Sivas A. A. , MANGUOĞLU M., Boonkkamp J. H. M. t. T. , Anthonissen M. J. H.

European Conference on Numerical Mathematics and Advanced Applications (ENUMATH), Ankara, Turkey, 14 - 18 September 2015, vol.112, pp.275-283 identifier identifier

  • Publication Type: Conference Paper / Full Text
  • Volume: 112
  • Doi Number: 10.1007/978-3-319-39929-4_27
  • City: Ankara
  • Country: Turkey
  • Page Numbers: pp.275-283
  • Middle East Technical University Affiliated: Yes

Abstract

Conservation laws of advection-diffusion-reaction (ADR) type are ubiquitous in continuum physics.
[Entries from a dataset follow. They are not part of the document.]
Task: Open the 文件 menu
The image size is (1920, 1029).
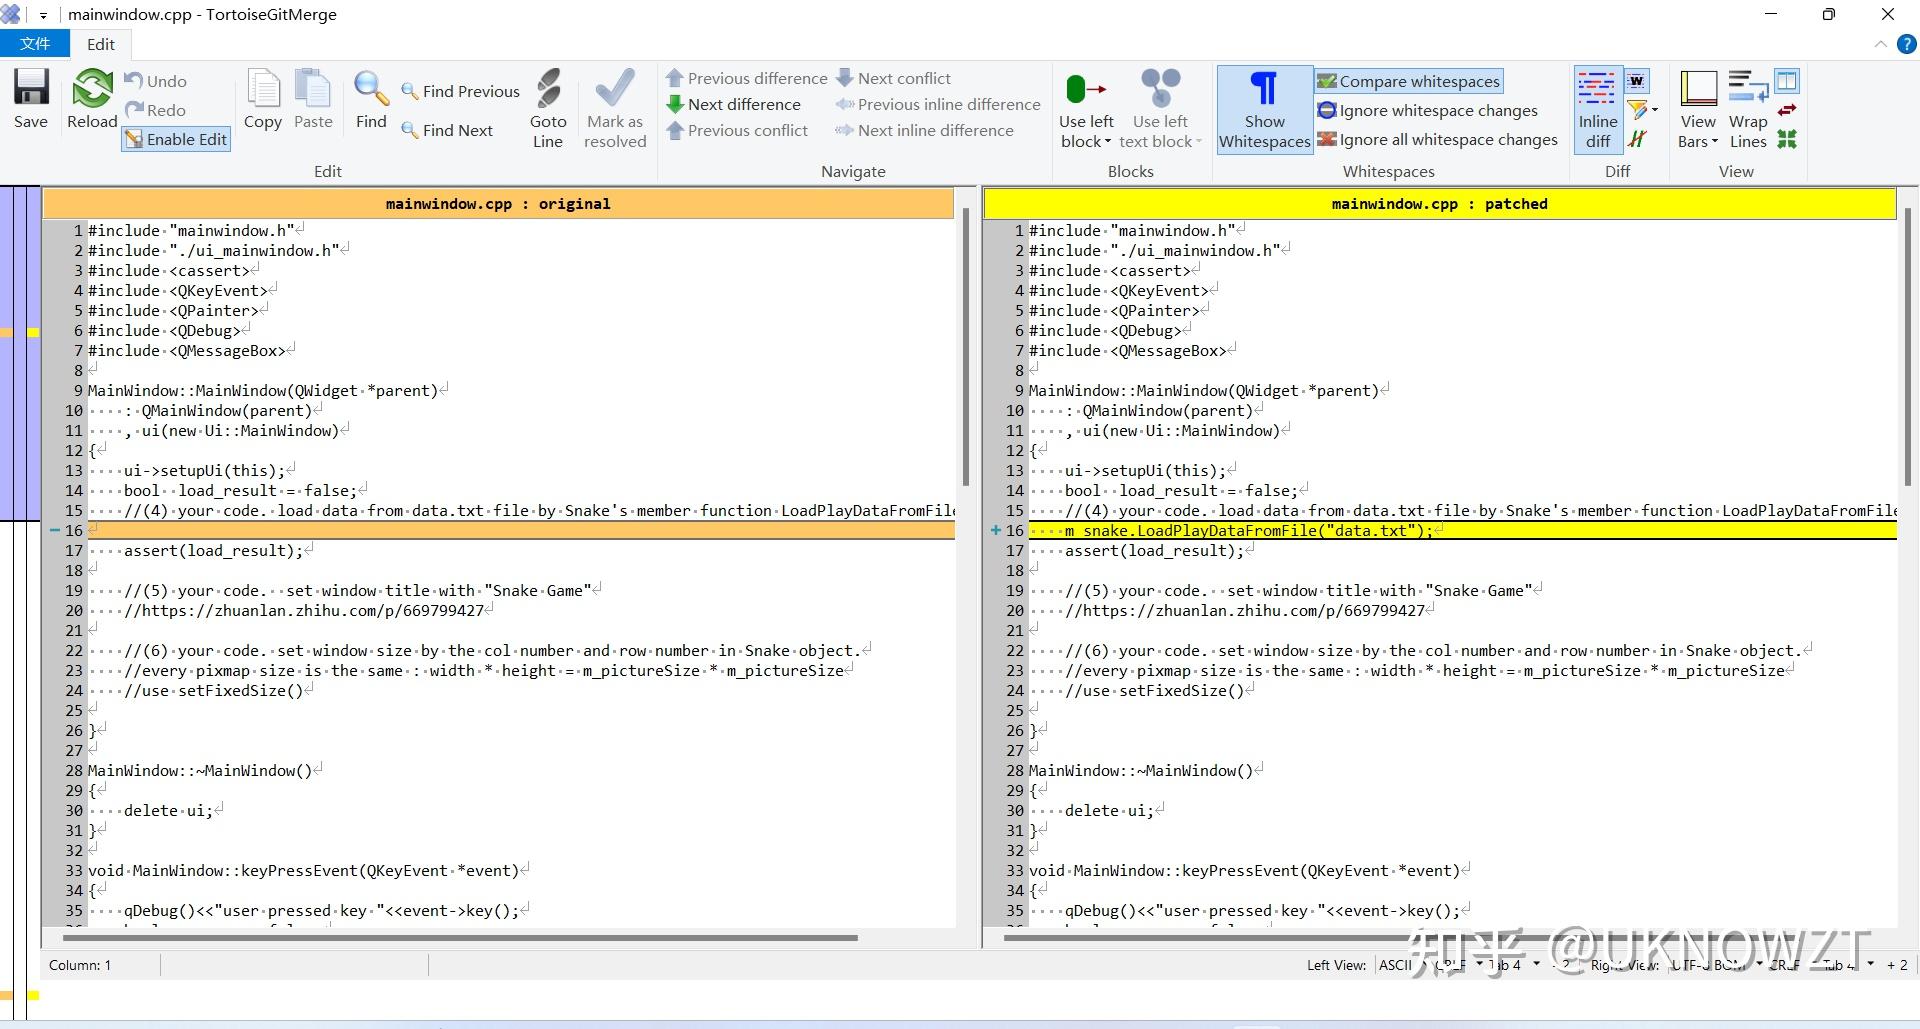Action: click(x=36, y=44)

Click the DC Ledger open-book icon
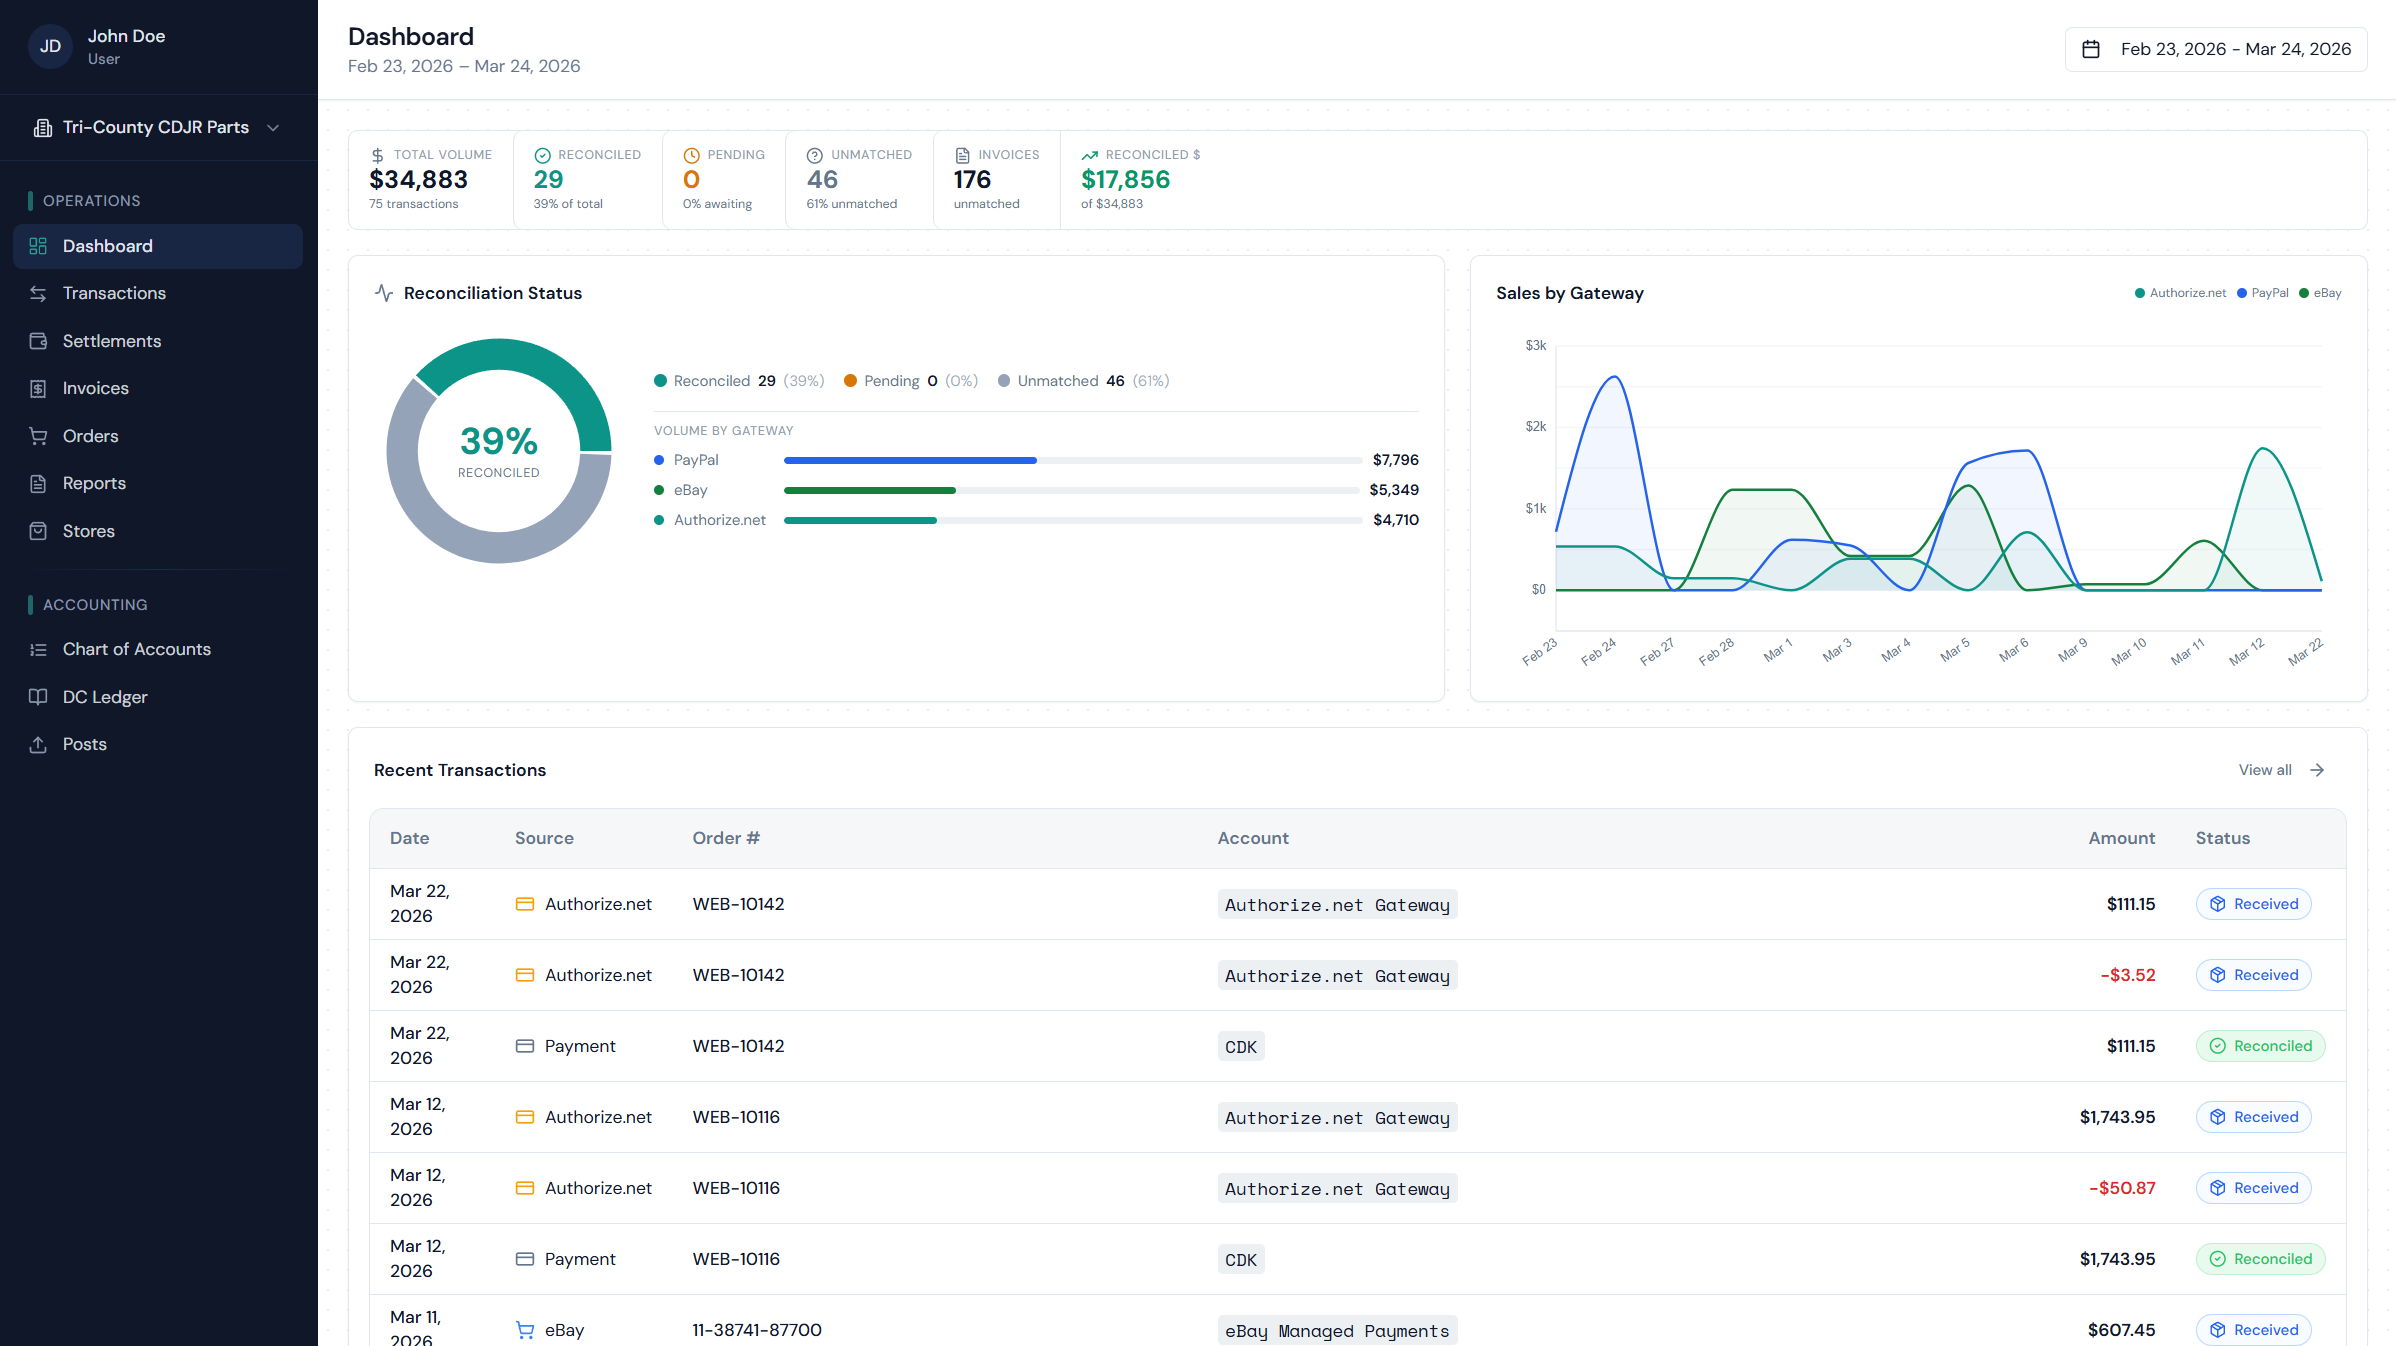coord(38,696)
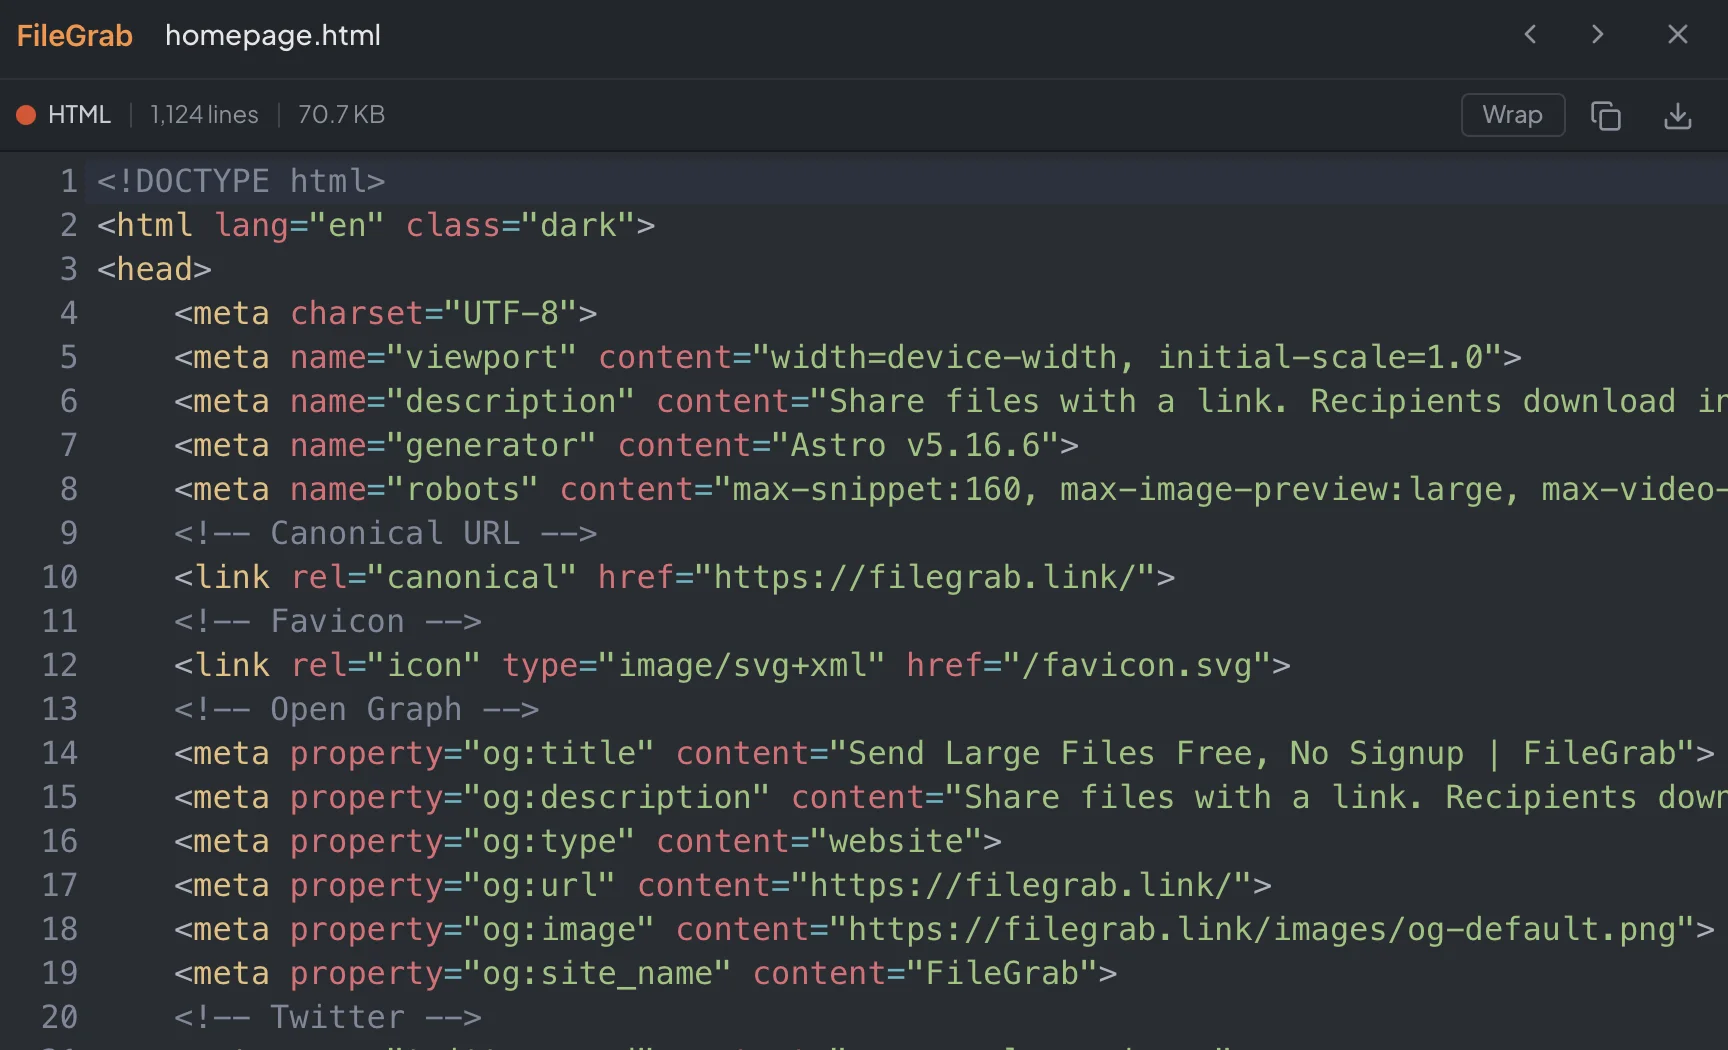Toggle line wrapping with the Wrap button
Image resolution: width=1728 pixels, height=1050 pixels.
tap(1512, 115)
In this paper we outline discretization of these problems and iterative schemes for the resulting linear system. For discretization we use the finite volume method in combination with the complete flux scheme. The numerical flux is the superposition of a homogeneous flux, corresponding to the advection-diffusion operator, and the inhomogeneous flux, taking into account the effect of the source term (ten Thije Boonkkamp and Anthonissen, J Sci Comput 46(1): 47-70, 2011). For a three-dimensional conservation law this results in a 27point coupling for the unknown as well as the source term. Direct solution of the sparse linear systems that arise in 3D ADR problems is not feasible due to fill-in. Iterative solution of such linear systems remains to be the only efficient alternative which requires less memory and shorter time to solution compared to direct solvers. Iterative solvers require a preconditioner to reduce the number of iterations. We present results using several different preconditioning techniques and study their effectiveness.